The University of Tennessee at Chattanooga women's basketball team will have its first official practice of the 2018-19 season this afternoon at the Chattem Practice Facility.
It will be Katie Burrows' first practice as the team's head coach after eight seasons as an assistant, first under Wes Moore, who moved on to North Carolina State, and then Jim Foster, who retired after last season.
The Mocs finished 17-13 in Foster's final season as head coach, falling to the University of Alabama at Birmingham in the first round of the Women's National Invitation Tournament. They graduated three seniors — sisters Aryanna and Keiana Gilbert, and Anna Claire Noblit — while also losing freshman guard Jacobi Lynn, who has transferred to Tennessee Wesleyan, an NAIA program.
The Mocs' season opener is Nov. 6 at home against Lee University, the Division II program from nearby Cleveland. Today, the Times Free Press looks at five questions entering the season:
1. What will they look like?
There likely won't be much of a style change from Foster to Burrows. It may be a little bit more open, but aside from that, little will be different other than some minor tweaks expected with any coaching change. Burrows coaches with more noticeable emotion than the stoic Foster, and that will be an adjustment for the returning players, but the on-court adjustments should be minimal.
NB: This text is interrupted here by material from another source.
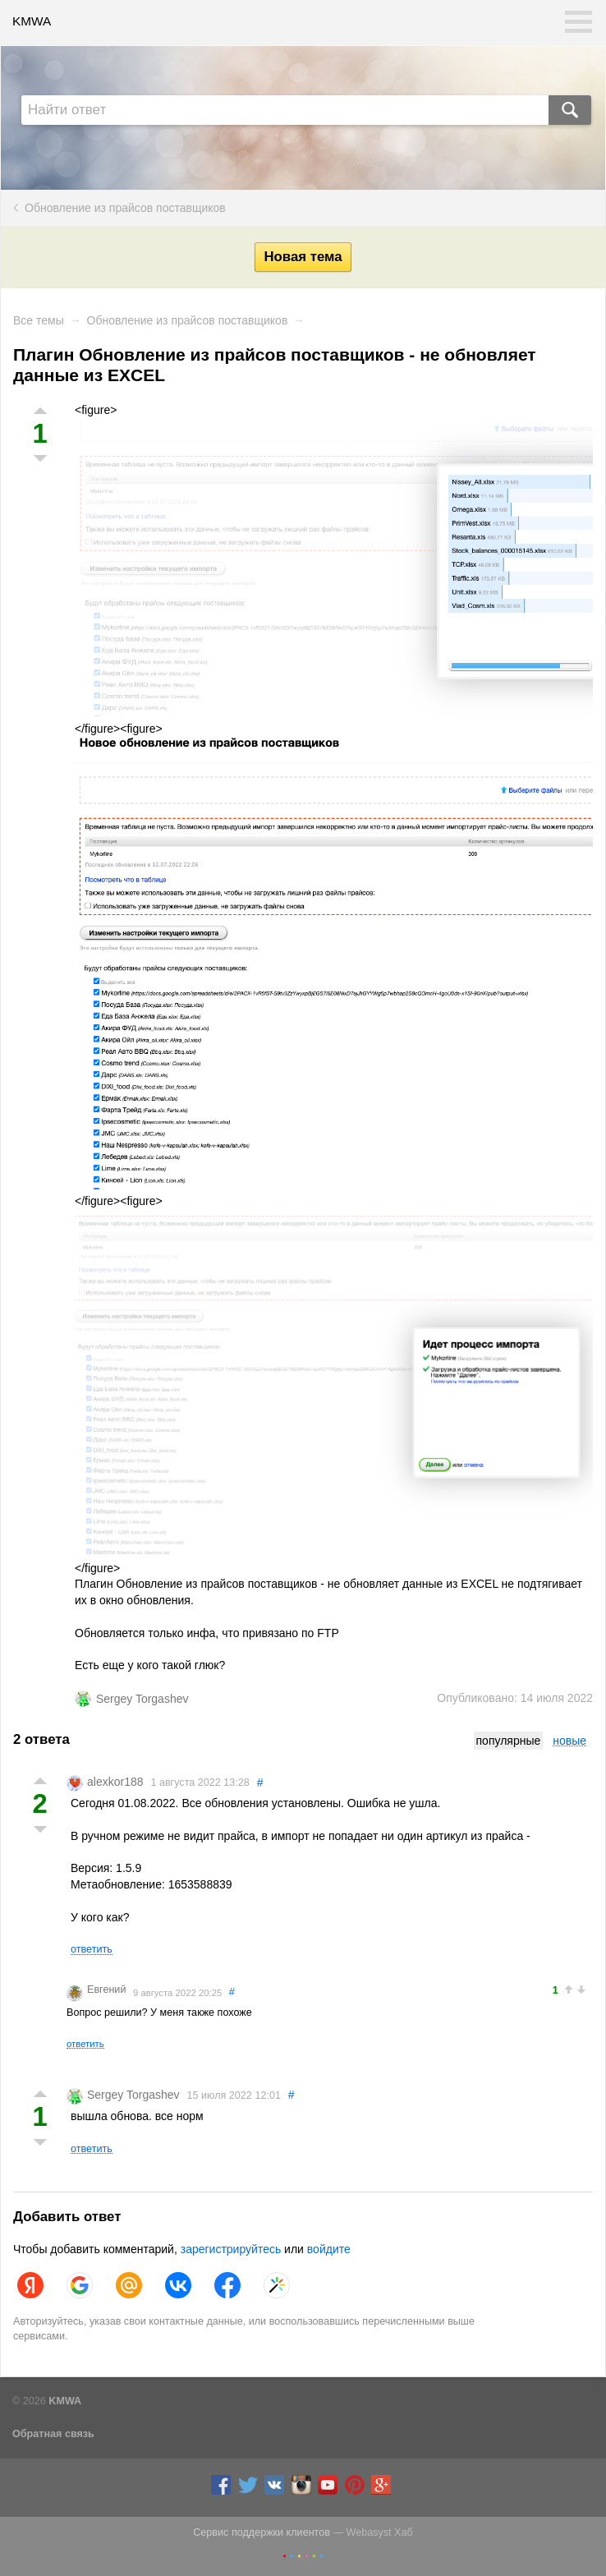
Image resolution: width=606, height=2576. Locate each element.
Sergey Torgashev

2. Who will replace the Gilberts' production?
The Gilbert sisters scored 43 percent of the Mocs' points last season, a number that was higher until Keiana missed the final four games due to injury. Her absence led to the emergence of sophomore Brooke Burns, who averaged 16.2 points in her five games as a starter — she had 36 in a Southern Conference tournament quarterfinal loss to UNC Greensboro — and doubled her scoring average. Junior Lakelyn Bouldin could be asked to make more plays, too, while Arianne Whitaker had an up-and-down year as a sophomore last season and would need to be more consistent.
3. Which freshmen will step up immediately?
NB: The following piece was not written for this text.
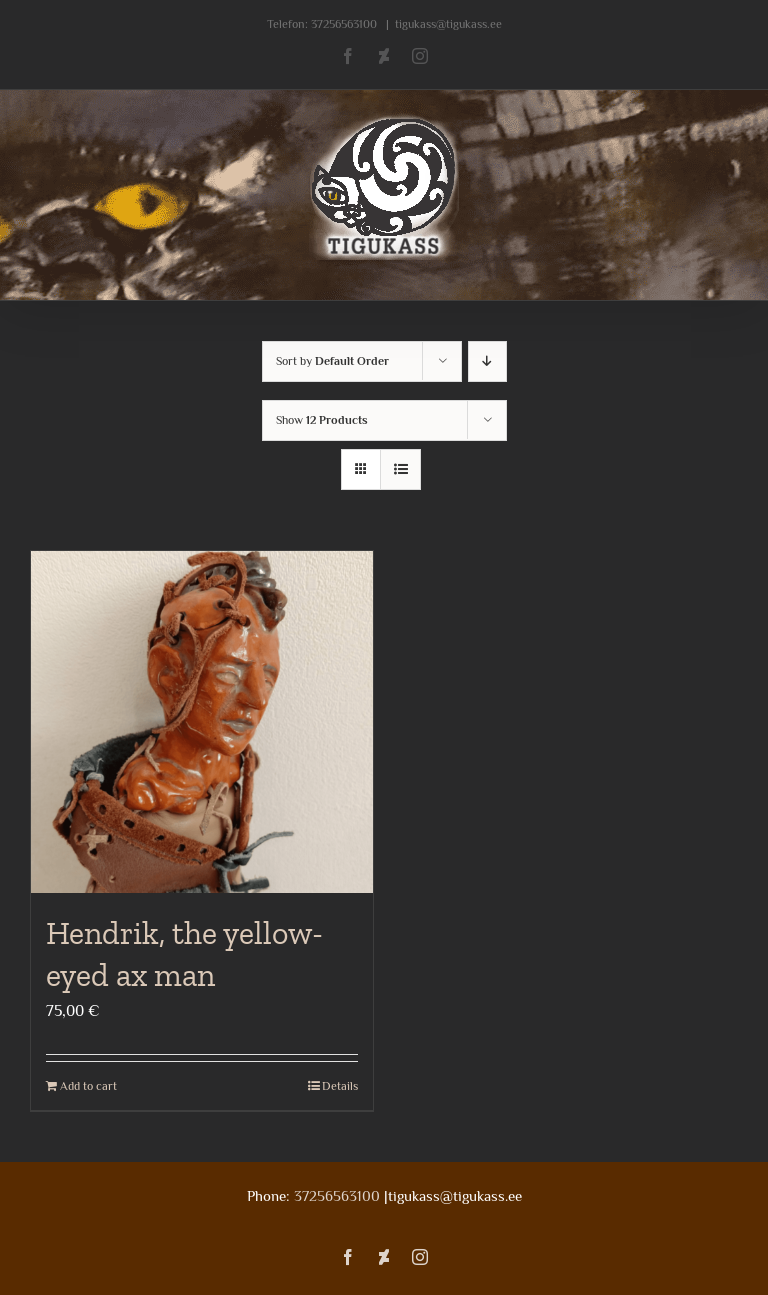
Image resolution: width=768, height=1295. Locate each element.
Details (340, 1086)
In recent seasons, the Mocs have been blessed with the sort of quality recruiting that has led to impactful first seasons from players such as Bouldin, Burns and Keiana Gilbert, to name a few. While it's not clear if that player exists on this season's roster, Bouldin wasn't expected to contribute as much as she did immediately, either. Forward Eboni Williams — a versatile threat — or guard Morgan Hill, a prep scoring machine, are possibilities.
4. How's the depth?
Coaches have done a good job of developing the players within the program. Shelbie Davenport has been a versatile player since transferring from Clemson, while Molly Melton grew into a key role player last season. While Burns had the great ending to the season, sophomore Bria Dial was the one who earned All-Freshman SoCon honors. Sophomore forward Rochelle Lee and guard Mya Long had solid moments in their initial campaigns with the program. With the return of junior Nakeia Burks — who started during the team's trip to Canada last August but tore an ACL four games into the season — Burrows should feel good about the quality of players she has returning from last season.
5. What are the expectations?
The Mocs became victims of their own previous success last season — a good one by most standards, but disappointing by the standards set after they won five consecutive SoCon championships. The league probably isn't as top-heavy as it was last season, when Mercer went 17-0 against SoCon competition, and with as many if not more impact players returning from last season than the one before, UTC is likely to be back in the mix by the time it's all over. Of course, a nonconference schedule that features 12 games against teams that reached the NCAA tournament or WNIT last season will help toughen the Mocs prior to an improved SoCon slate.